_EXTRACTED TEXT:_
◇ ◇ ◇

Findings are not enough
Many Oracle Cloud Infrastructure (OCI) administrators lack practical methods to query and visualize their network exposure with enough supporting detail to understand what they should prioritize first, and ultimately reduce risk in their environments.
Today, we can detect insecure Security Lists or NSGs with overly permissive rules using Cloud Guard, the OCI CIS compliance script, or third-party tools. These tools are aligned with the CIS Benchmark and generate findings when rules allow access to RDP, SSH, or any service without source restrictions, potentially exposing resources to the internet.

That is an important signal, but it is not the full risk picture. To truly understand whether your assets are exposed, you need evidence of reachability.
This is part 1 of a two-part blog series:
Part 1: Gaining Visibility into Your Network Exposure in OCI: Why Context Matters
https://blogs.oracle.com/cloud-infrastructure/gaining-visibility-into-network-exposure-part1
Part 2: Gaining Visibility into Your Network Exposure in OCI: A Practical Toolkit for Prioritization
https://blogs.oracle.com/cloud-infrastructure/gaining-visibility-into-network-exposure-part2
The missing piece: rule placement and reachability
Knowing that a rule allows traffic from 0.0.0.0/0 is just the beginning.
To assess real exposure, we need to answer questions like where this rule is applied, whether the subnet is public, whether a route to an Internet Gateway exists, and whether the affected resource has a public IP.
If the rule is applied to a private subnet with no external route, the risk profile is completely different. It still deserves attention, but not the same urgency as a truly internet-exposed asset.
In practice, what we often see is findings without prioritization, alerts without reachability evidence, and teams spending time on low-impact issues while real risks remain.
From findings to real risk: the questions that matter
Moving from raw findings to actionable insight starts with a few key questions:
1. Internet reachability
- Is the rule applied to a public subnet?
- Is there a route to an Internet Gateway (IGW)?
2. Blast radius
- Which ports and protocols are open to 0.0.0.0/0?
3. Applicability
- Is the rule actually in use?
- Is it attached to any active resource?
4. Affected assets
- Which VNICs, resources, or subnets could be impacted?
These questions help determine whether immediate action is required, whether the issue can be addressed later, or whether the rule can be tightened or removed with minimal impact.
Why this is harder than it should be
In real-world environments, the challenge is understanding security rules fit into the full risk picture.

◇ ◇ ◇

Listing of target coordinates:
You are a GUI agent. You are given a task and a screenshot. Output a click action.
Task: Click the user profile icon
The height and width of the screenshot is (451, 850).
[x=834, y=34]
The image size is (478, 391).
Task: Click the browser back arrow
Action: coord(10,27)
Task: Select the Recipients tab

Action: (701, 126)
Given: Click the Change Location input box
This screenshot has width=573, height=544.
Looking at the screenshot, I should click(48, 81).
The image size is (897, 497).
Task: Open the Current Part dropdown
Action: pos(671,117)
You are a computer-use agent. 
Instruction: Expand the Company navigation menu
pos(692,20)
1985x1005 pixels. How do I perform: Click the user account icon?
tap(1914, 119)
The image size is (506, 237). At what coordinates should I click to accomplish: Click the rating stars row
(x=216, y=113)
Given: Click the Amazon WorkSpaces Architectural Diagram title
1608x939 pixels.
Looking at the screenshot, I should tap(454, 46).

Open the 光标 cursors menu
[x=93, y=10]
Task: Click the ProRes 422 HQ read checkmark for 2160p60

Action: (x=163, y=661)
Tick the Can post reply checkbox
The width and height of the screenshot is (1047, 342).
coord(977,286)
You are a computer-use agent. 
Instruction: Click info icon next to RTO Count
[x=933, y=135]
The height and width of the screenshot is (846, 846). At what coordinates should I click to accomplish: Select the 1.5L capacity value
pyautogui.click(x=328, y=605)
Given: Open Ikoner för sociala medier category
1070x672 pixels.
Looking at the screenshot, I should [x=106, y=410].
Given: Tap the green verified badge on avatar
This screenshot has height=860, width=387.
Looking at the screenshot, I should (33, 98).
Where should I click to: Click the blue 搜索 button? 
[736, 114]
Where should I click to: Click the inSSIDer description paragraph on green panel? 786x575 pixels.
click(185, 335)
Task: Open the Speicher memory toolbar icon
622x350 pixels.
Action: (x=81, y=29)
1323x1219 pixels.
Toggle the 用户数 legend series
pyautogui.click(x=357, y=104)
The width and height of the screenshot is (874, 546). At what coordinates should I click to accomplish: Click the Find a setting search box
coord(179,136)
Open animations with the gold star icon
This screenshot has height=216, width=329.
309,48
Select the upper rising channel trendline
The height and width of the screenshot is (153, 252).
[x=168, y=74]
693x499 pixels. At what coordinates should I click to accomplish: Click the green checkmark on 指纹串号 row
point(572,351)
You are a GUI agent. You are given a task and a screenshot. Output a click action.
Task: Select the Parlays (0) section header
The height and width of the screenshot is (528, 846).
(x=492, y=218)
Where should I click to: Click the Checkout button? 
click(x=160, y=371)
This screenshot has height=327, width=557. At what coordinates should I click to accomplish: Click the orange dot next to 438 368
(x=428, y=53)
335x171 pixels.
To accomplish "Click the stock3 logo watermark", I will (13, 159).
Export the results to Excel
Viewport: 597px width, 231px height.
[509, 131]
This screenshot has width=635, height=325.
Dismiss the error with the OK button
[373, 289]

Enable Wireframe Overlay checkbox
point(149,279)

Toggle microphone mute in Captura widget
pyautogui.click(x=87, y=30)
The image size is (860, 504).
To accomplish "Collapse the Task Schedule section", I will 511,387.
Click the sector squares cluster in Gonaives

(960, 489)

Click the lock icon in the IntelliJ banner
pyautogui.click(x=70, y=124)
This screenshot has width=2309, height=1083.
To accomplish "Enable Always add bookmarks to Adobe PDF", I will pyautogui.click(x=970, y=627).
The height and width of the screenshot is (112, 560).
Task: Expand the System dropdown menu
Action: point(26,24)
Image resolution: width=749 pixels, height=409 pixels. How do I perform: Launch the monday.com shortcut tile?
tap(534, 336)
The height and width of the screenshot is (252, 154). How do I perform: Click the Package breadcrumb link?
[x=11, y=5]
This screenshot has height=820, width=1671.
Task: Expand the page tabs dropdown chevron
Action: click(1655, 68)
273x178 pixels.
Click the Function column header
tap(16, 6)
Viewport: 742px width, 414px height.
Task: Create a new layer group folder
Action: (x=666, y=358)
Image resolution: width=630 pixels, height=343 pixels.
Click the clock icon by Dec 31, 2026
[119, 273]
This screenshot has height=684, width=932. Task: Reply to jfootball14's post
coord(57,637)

◇ ◇ ◇

_TASK REQUIREMENTS:_
a) Copy the network exposure article word for word, everything from "In practice, what" down to "a public subnet?".
b) In the listing, change "Given" to "Request" in every line from the one containing "Task: Click the ProRes" down to the one containing "Looking at the screenshot, I should (33, 98).", with all else unchanged. Give back only those lines.
This listing has no connection to the network exposure article.

_FINAL RESULTS:_
a)
In practice, what we often see is findings without prioritization, alerts without reachability evidence, and teams spending time on low-impact issues while real risks remain.
From findings to real risk: the questions that matter
Moving from raw findings to actionable insight starts with a few key questions:
1. Internet reachability
- Is the rule applied to a public subnet?

b)
Task: Click the ProRes 422 HQ read checkmark for 2160p60

Action: (x=163, y=661)
Tick the Can post reply checkbox
The width and height of the screenshot is (1047, 342).
coord(977,286)
You are a computer-use agent. 
Instruction: Click info icon next to RTO Count
[x=933, y=135]
The height and width of the screenshot is (846, 846). At what coordinates should I click to accomplish: Select the 1.5L capacity value
pyautogui.click(x=328, y=605)
Request: Open Ikoner för sociala medier category
1070x672 pixels.
Looking at the screenshot, I should [x=106, y=410].
Request: Tap the green verified badge on avatar
This screenshot has height=860, width=387.
Looking at the screenshot, I should (33, 98).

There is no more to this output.